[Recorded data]
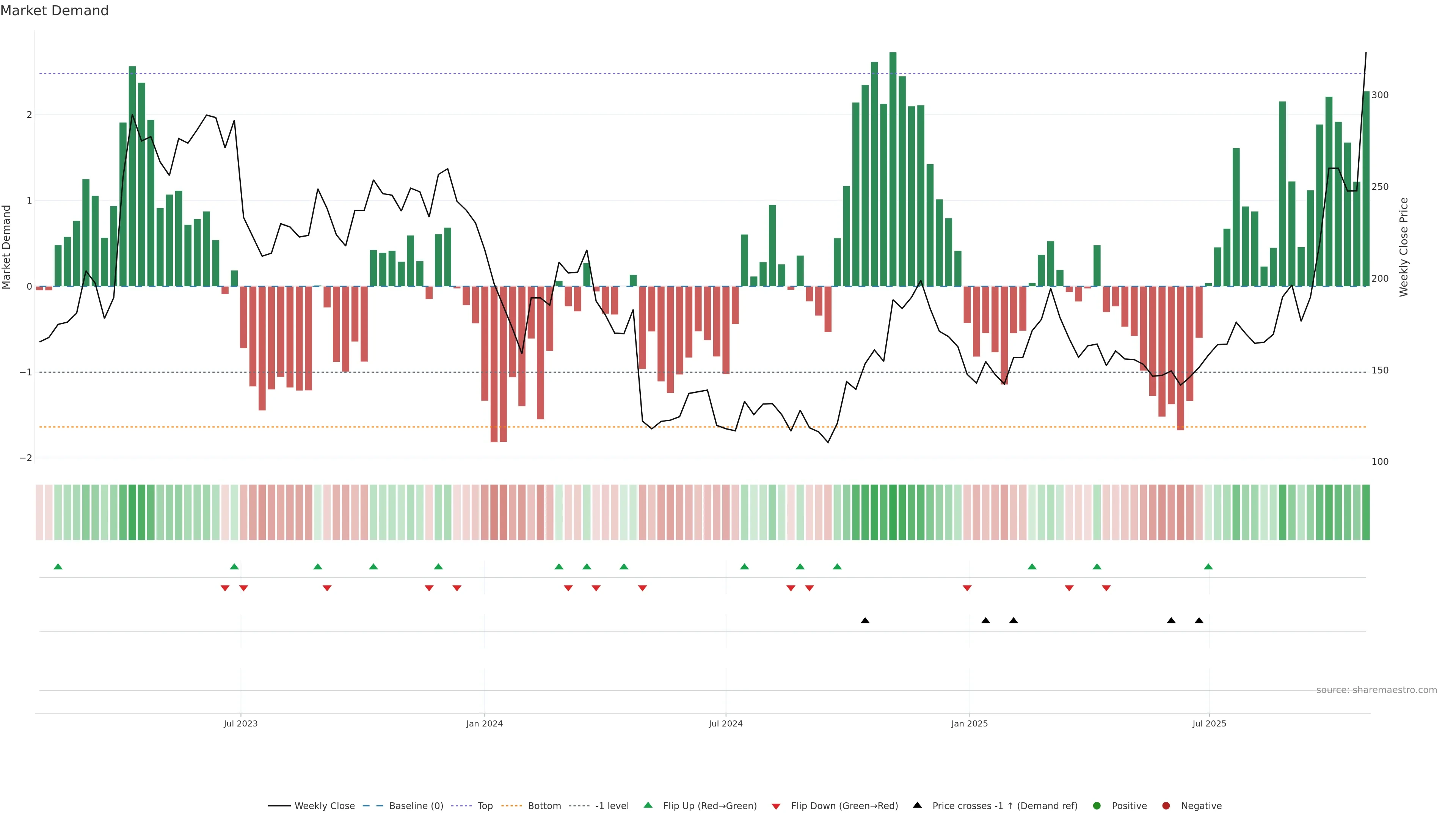
Task: Click the Top dotted-line legend entry
Action: (485, 805)
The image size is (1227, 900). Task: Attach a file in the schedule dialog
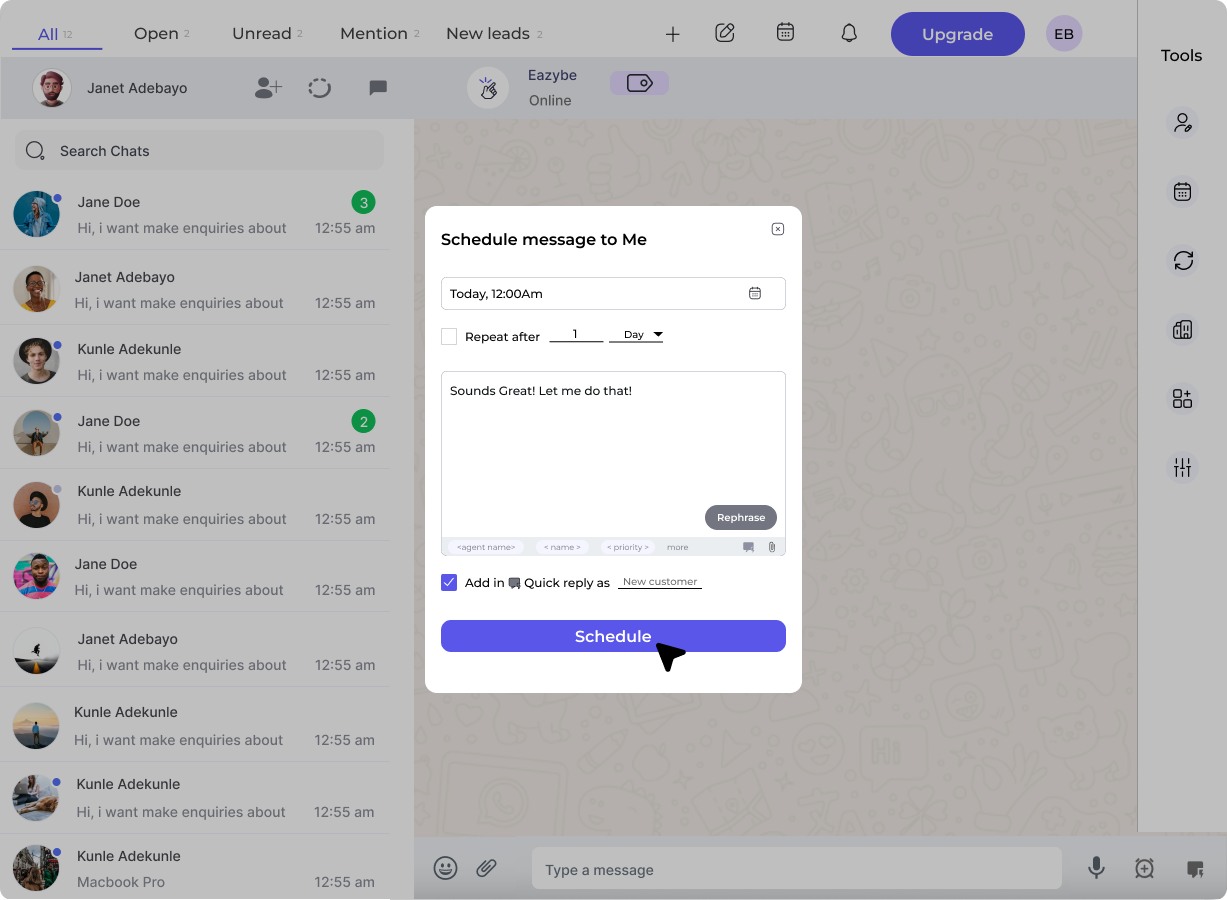[x=771, y=546]

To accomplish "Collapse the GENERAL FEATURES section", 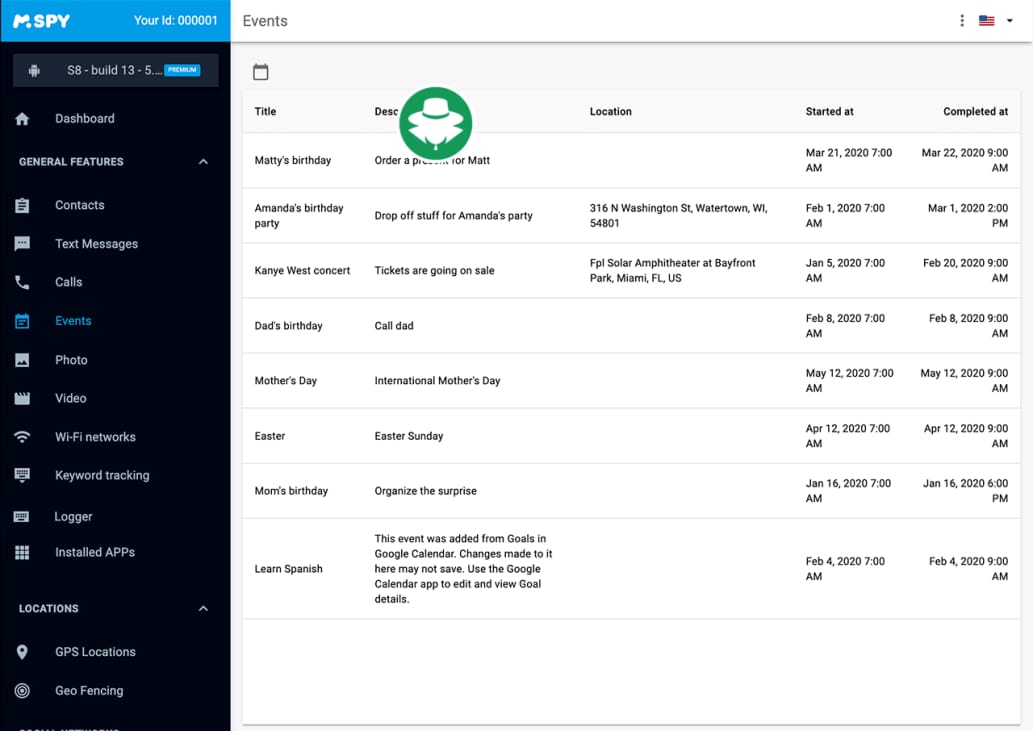I will (203, 161).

■ **Exercise**:
Count how many lines of the recorded data above contain the string "Task", treating uppercase and lowercase letters as different. Reply with the number alone.

■ **Answer to this exercise**:
2